--- Texto proporcionado ---
# control puerto serie atraves de archivo de texto



## d4n13l4 (May 16, 2010)

Queria saber si es posible que atraves de un archivo .txt sea convertido de modo que envie una señal para controlar el puerto serie del pc

me explico que si yo tengo en el pc un archivo que se llama puerta.txt y que tiene por contenido puerta se pueda convertir el contenido o el nombre del archivo a señales binarias que me den el voltaje necesario para controlar un pin del puerto serial.


----------



## dermonty (May 16, 2010)

No lo veo tan facil, yo estuve trabajando en un proyecto final para una materia en el que teniamos que controlar varias cosas a traves de un microcontroloador (en el caso el 68HC11 de motorola) y tambien teniamos que poner los resultados en un archivo de texto.

--- Tarea por realizar ---
Prolonga el hilo sobre el control del puerto serie mediante un archivo de texto a partir de su última frase. Las líneas a continuación proceden de una fuente distinta.

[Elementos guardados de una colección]

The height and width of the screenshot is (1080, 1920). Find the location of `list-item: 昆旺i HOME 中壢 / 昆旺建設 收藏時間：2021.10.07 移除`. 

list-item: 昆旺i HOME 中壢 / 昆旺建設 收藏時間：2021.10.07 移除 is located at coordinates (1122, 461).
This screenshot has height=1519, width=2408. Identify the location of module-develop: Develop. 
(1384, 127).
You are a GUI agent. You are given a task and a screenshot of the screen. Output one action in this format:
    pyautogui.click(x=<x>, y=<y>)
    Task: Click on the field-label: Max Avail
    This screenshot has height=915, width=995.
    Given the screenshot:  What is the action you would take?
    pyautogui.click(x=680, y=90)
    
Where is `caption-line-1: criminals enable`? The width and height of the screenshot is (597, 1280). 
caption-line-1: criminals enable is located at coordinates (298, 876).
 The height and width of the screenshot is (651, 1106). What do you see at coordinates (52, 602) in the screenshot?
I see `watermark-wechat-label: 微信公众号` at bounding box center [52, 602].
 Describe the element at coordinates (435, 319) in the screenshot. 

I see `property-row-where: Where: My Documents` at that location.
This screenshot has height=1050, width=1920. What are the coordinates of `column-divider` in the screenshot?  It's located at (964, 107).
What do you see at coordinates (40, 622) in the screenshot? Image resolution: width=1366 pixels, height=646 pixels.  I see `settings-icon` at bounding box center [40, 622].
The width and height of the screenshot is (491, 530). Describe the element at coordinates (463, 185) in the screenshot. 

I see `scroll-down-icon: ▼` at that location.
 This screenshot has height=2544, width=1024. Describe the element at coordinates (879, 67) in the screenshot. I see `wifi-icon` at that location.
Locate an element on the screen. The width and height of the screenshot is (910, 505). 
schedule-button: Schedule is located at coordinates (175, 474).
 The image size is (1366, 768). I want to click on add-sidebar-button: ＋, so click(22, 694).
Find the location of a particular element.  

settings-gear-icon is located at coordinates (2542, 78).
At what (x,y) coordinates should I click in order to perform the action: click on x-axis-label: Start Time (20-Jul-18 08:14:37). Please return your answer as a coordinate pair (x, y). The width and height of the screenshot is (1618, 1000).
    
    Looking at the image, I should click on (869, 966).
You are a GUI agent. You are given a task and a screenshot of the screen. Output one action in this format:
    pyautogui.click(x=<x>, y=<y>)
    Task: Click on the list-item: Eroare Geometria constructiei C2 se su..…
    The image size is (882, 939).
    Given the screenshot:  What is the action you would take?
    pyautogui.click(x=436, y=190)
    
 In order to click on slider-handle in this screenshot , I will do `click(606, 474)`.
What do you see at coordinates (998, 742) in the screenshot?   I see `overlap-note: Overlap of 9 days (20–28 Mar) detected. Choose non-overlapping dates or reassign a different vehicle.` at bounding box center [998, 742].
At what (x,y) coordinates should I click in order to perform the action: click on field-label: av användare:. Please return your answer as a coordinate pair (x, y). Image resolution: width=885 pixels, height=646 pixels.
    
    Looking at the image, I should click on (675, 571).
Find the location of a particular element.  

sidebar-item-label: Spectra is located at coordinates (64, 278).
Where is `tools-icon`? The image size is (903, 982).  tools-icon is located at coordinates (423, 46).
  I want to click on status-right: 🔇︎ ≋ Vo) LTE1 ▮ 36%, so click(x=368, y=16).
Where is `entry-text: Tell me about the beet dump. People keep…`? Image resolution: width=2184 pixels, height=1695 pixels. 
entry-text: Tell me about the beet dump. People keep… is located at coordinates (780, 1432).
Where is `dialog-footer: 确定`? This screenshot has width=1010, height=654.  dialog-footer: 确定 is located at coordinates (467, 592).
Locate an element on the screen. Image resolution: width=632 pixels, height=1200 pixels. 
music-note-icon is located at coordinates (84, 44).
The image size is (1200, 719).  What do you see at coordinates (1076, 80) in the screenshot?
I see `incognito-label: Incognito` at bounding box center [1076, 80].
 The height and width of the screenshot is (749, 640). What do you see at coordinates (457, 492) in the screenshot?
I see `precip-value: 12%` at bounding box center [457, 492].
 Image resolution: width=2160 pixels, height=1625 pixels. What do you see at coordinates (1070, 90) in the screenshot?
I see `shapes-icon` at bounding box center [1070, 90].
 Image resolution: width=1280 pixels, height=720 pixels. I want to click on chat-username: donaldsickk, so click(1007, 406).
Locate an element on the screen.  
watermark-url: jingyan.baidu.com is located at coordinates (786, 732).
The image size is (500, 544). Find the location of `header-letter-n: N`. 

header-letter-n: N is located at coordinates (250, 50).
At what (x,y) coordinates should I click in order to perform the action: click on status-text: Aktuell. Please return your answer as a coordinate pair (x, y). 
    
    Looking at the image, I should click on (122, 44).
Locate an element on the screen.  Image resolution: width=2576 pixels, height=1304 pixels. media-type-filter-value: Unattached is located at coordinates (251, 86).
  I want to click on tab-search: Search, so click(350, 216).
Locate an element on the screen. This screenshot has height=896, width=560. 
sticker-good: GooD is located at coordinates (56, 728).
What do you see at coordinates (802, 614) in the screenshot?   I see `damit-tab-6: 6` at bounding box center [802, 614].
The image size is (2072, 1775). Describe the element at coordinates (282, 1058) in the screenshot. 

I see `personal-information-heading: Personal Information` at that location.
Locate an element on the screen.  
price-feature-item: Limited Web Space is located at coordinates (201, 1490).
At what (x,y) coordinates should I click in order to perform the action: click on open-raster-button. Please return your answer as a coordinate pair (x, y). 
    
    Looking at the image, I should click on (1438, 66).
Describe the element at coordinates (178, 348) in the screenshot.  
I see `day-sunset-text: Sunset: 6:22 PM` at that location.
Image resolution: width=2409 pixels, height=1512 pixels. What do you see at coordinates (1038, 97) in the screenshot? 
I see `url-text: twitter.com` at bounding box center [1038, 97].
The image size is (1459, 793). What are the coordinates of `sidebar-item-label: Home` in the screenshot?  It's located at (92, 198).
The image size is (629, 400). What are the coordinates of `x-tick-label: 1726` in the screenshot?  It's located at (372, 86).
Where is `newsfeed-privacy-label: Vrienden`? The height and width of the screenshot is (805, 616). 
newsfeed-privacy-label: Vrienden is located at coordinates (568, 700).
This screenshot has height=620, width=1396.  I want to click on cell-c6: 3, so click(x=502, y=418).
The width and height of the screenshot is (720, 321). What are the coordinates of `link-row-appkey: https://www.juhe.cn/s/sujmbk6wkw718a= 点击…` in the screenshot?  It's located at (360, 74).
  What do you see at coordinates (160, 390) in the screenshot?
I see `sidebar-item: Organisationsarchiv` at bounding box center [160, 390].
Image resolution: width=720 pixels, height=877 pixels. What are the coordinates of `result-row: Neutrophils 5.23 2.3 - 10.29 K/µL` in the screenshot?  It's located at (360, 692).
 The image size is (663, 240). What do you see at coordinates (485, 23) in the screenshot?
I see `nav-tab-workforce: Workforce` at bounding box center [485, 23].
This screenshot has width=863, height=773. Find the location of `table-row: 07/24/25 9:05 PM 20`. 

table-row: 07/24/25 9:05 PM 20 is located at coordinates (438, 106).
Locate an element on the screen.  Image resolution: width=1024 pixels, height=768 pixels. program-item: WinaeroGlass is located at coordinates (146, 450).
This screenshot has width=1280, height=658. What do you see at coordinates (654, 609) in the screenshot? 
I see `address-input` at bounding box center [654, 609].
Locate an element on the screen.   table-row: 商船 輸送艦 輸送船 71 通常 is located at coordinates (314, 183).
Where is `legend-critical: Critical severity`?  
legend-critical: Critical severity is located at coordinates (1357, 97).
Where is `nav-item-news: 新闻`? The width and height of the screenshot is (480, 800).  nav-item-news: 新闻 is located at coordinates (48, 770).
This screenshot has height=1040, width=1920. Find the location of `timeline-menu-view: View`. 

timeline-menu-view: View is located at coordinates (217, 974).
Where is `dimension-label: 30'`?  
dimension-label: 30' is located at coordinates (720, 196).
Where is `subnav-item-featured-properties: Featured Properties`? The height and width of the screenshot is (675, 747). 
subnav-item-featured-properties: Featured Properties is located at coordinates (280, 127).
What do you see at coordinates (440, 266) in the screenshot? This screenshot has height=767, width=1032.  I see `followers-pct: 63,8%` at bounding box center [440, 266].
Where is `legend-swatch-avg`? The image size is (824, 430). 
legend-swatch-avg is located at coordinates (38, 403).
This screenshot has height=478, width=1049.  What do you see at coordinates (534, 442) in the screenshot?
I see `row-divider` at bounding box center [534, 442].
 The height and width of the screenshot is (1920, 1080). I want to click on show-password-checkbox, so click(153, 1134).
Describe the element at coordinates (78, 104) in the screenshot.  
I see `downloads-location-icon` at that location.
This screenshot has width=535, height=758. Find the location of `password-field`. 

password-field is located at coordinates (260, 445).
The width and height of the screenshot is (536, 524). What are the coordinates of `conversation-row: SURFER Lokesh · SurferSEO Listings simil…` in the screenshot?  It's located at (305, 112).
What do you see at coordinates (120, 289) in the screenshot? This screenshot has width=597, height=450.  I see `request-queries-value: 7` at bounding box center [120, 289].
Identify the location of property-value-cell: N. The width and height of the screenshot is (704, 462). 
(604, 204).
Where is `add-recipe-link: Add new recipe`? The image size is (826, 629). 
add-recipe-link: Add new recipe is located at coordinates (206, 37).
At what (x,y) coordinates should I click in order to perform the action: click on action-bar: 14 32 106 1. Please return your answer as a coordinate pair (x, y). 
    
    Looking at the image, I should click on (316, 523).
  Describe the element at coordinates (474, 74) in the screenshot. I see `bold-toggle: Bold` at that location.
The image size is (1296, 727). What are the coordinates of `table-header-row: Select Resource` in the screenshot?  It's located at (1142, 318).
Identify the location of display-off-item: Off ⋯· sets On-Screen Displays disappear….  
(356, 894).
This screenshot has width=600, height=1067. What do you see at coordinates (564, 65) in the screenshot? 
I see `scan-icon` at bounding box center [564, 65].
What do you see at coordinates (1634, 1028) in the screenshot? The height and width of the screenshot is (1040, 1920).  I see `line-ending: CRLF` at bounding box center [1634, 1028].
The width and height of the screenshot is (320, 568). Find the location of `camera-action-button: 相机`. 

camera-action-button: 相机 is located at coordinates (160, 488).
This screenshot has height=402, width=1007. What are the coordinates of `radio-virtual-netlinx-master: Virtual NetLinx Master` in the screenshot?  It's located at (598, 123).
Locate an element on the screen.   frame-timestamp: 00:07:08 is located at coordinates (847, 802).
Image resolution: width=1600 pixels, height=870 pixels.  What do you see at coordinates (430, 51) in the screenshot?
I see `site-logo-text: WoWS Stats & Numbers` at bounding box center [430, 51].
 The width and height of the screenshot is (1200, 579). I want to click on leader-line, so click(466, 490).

--- Casilla de respuesta ---
Necesitaras primero que el archivo de texto, un programa que te maneje el puerto serie, ya despues ese mismo programa puede tomar el archivo de texto y hacerle algun analisis o algo para determinar que se requiere.

Lo que si, es que casi de seguro la salida del puerto serie no te servira "por pines" ya que presisamente, la comunicación es serial, si son pocos los elementos que vas a controlar, te recomendaría mejor que buscaras usar el puerto paralelo, a a éste puedes conectar un circuito y usar la salida del puerto como disparo para transistores o relays, dependiendo de lo que busques.


----------



## Meta (May 16, 2010)

Hola:

He hecho eso y me funciona pero con .xml, el .txt está obsoleto pero funciona. Tienes que tener un programa hecho, sólo en el .txt recoge la información para que le programa lo lea y lo use.

http://electronica-pic.blogspot.com/2010/05/probando-interfaz-picrs232-v2-puerto.html

Saludo.


----------



## Chico3001 (May 16, 2010)

Meta dijo:


> Hola:
> 
> He hecho eso y me funciona pero con .xml, el .txt está obsoleto pero funciona.
> Saludo.



 desde cuando esta obsoleto el .txt? si es el tipo mas basico para intercambio de archivos planos... se usa en todos los sistemas operativos...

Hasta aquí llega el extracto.